The Dutch disease story suggests that financial flows associated with geopolitical events, such as the Soviet invasion of Afghanistan, the oil-based transformation of the Gulf countries since the1970s, and the aftermath of 9/11, have oriented Pakistan's economy toward consumption and imports rather than investment and exports. Together with elite control, this has shaped the nature of the country's development for the past four decades or so.
Van der Eng(2025)是一篇全面而有争议的论文,讨论了最近的宏观经济趋势以及巴基斯坦增长和发展的结构方面,可以追溯到六十年。在我的评论中,我只关注结构性方面,因为这些方面有助于解释该国反复出现的经济挑战。当然,在某些年份,外部因素,如2022-23年的异常降雨和洪水,也为这种情况火上浇油。但火本身已经闷烧了很长时间。van der Eng指出,巴基斯坦的工业产出、总投资、公共投资和出口在国内生产总值(GDP)中所占的比例,相对于中等收入国家的平均水平来说是低的。这些比率中有许多在早些年较高,自1990年以来已经下降并停滞不前。低投资率的另一面是高消费率,在过去50年左右的时间里,消费率从GDP的70%上升到85%。高消费率意味着低国内储蓄率,而低国内储蓄率又是依赖外国储蓄的基础。虽然这些贷款大多以优惠债务流动的形式提供,但它们的还本付息证明是困难的。在总消费中,公共消费所占比重有所上升。自2000年以来,公共支出从GDP的15%上升到20%。虽然这一比率相对于高收入和中等收入经济体来说较低,但事实证明,相对于收入而言,这一比率很高。巴基斯坦无法提高足够的国内收入(以匹配公共支出水平)来避免经常性的5%-7%的财政赤字。此外,巴基斯坦的消费模式也具有进口导向的特点,足以产生持续的贸易逆差,这反过来又成为经常出现的国际收支问题的基础。对巴基斯坦经济挑战的大多数分析都集中在这两个赤字上。为什么这些持续存在?为什么即使通过与国际货币基金组织(IMF)的稳定计划的多次接触,这些问题也没有得到解决?范德英提出了建议政治经济原因的专家观点。长期以来,这个国家一直由精英(政治/商业/官僚/军事)统治,他们的利益凌驾于对经济效率、长期增长和分配的考虑之上。精英阶层通常在宏观经济问题出现时接受短期解决方案(如国际货币基金组织的计划),但却抵制更深层次的结构性改革(税收、补贴和租金)。我同意这个评价。我还认为可以考虑另外一个因素。这一因素是外援和汇款流入对荷兰病的影响。自从巴基斯坦成为西方在1979年后将苏联军队赶出阿富汗以及911事件后将基地组织赶出阿富汗的前线盟友以来,巴基斯坦一直是大量外国援助(包括用于军事目的的赠款)的接受者。此外,自上世纪70年代以来,巴基斯坦一直是汇款的接收国,因为1973年阿以战争后油价上涨,巴基斯坦工人纷纷前往石油资源丰富的海湾国家工作。这些没有回报的流动,虽然出于其他原因受到欢迎,但总体上推动了卢比的升值,从而损害了出口。它们还支持公共部门倾向于增加消费,从而破坏财政纪律。两项实证研究支持汇款与汇率之间的这种联系。Makhlouf和Mughal(2013)发现汇款与实际有效汇率之间存在统计学上显著但数量上适度的正相关关系,同时控制了后者的几个标准决定因素。Jafarey和Nabi(2024)也发现了类似的关系,他们报告说,汇款每增加1%,实际汇率通常会在6个月内上涨0.05%。Jafarey和Nabi(2024)还报告说,汇款增加之后,消费和公共支出增加,出口下降。荷兰病的故事表明,与地缘政治事件相关的资金流动,如苏联入侵阿富汗,海湾国家自20世纪70年代以来以石油为基础的转型,以及9/11事件的后果,使巴基斯坦的经济转向消费和进口,而不是投资和出口。再加上精英控制,这在过去40年左右的时间里塑造了这个国家发展的本质。
期刊介绍:
The goal of the Asian Economic Policy Review is to become an intellectual voice on the current issues of international economics and economic policy, based on comprehensive and in-depth analyses, with a primary focus on Asia.
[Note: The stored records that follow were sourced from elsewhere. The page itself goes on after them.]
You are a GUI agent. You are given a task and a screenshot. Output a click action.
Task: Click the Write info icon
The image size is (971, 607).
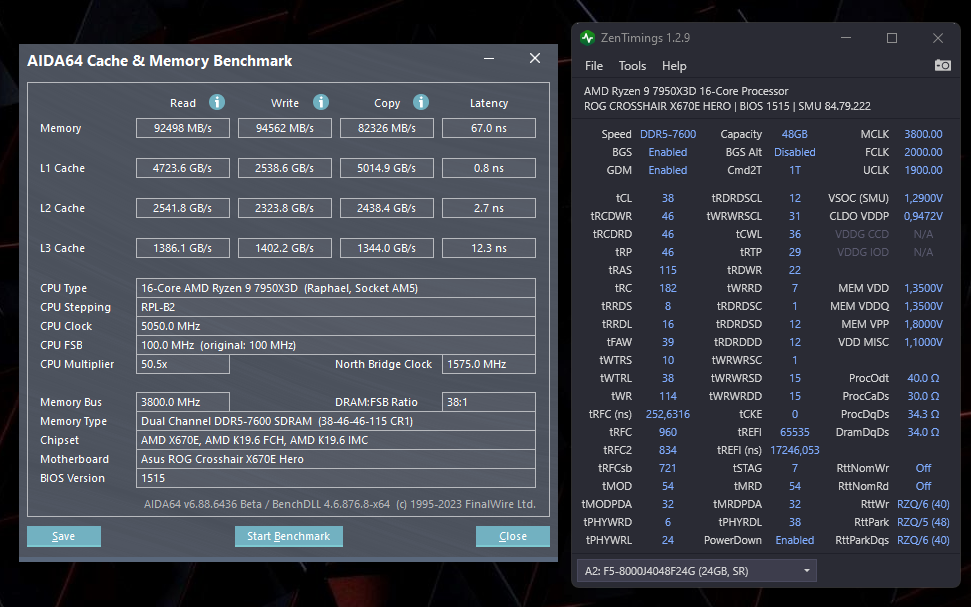tap(321, 102)
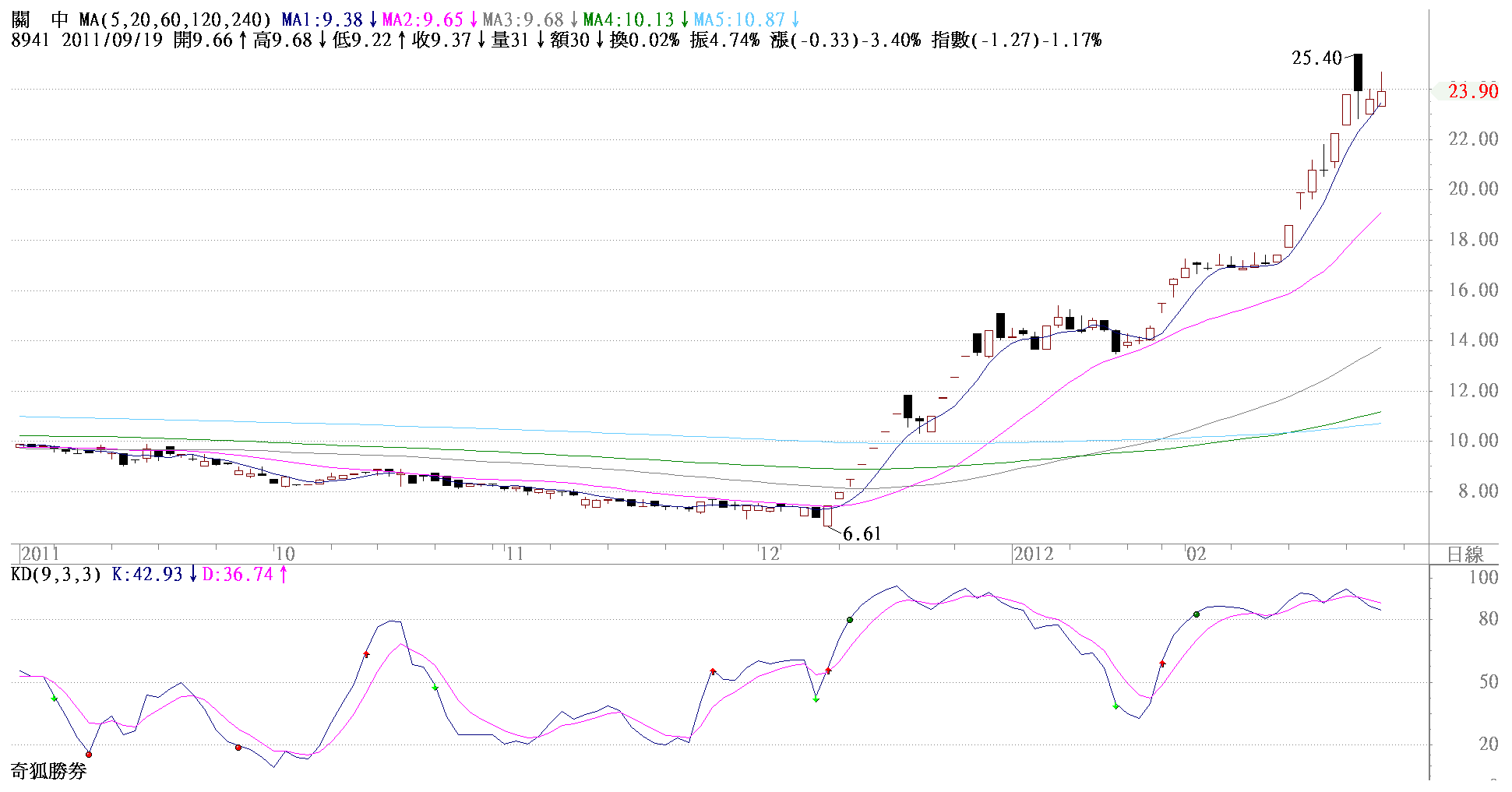Click the D:36.74 value in the KD panel
Viewport: 1512px width, 792px height.
point(238,575)
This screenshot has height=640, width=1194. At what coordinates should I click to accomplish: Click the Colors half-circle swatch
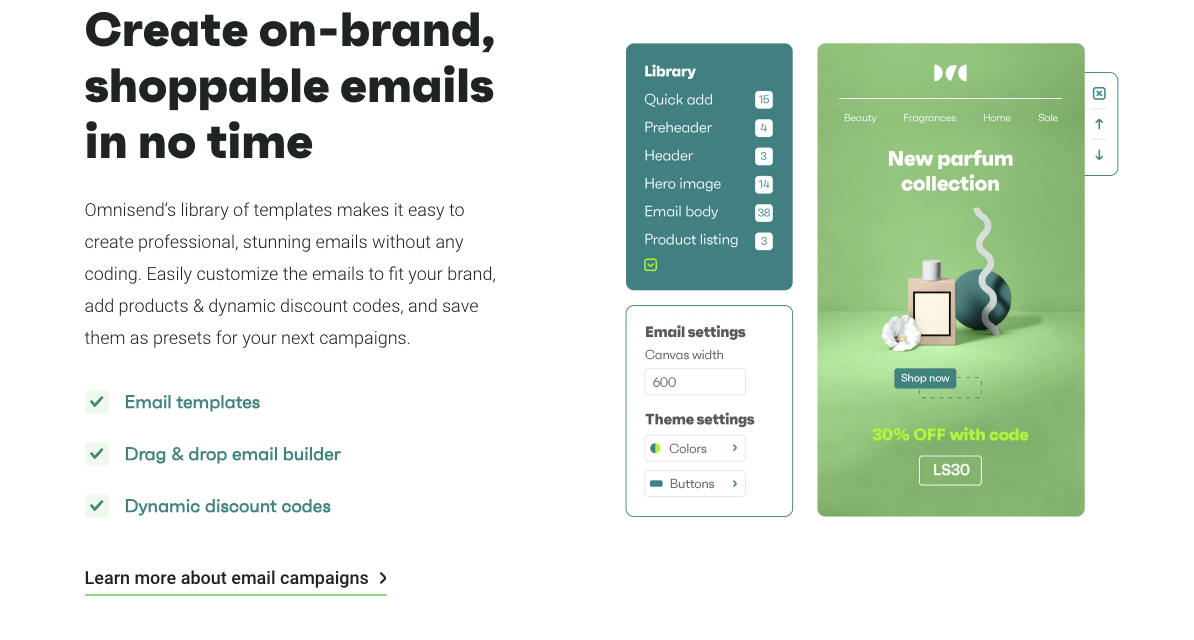pos(655,449)
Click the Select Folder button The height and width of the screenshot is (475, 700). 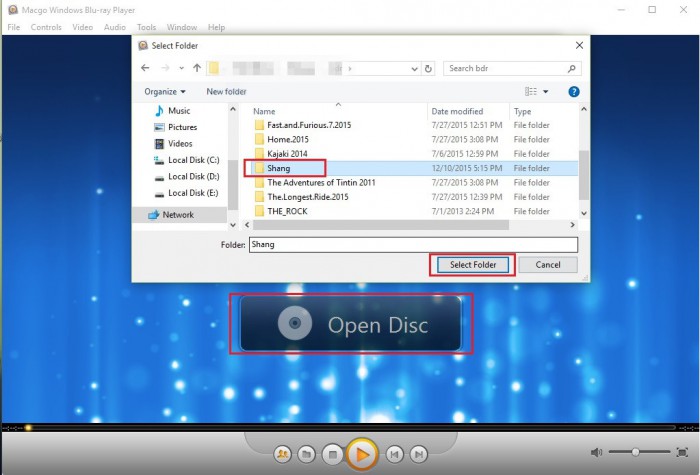pyautogui.click(x=473, y=265)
Emphasis is placed on identifying key issues at the time - spanning international trade, international finance, the environment, energy, the integration of regional economies and other issues - in order to furnish ideas and proposals to contribute positively to the policy debate in the region.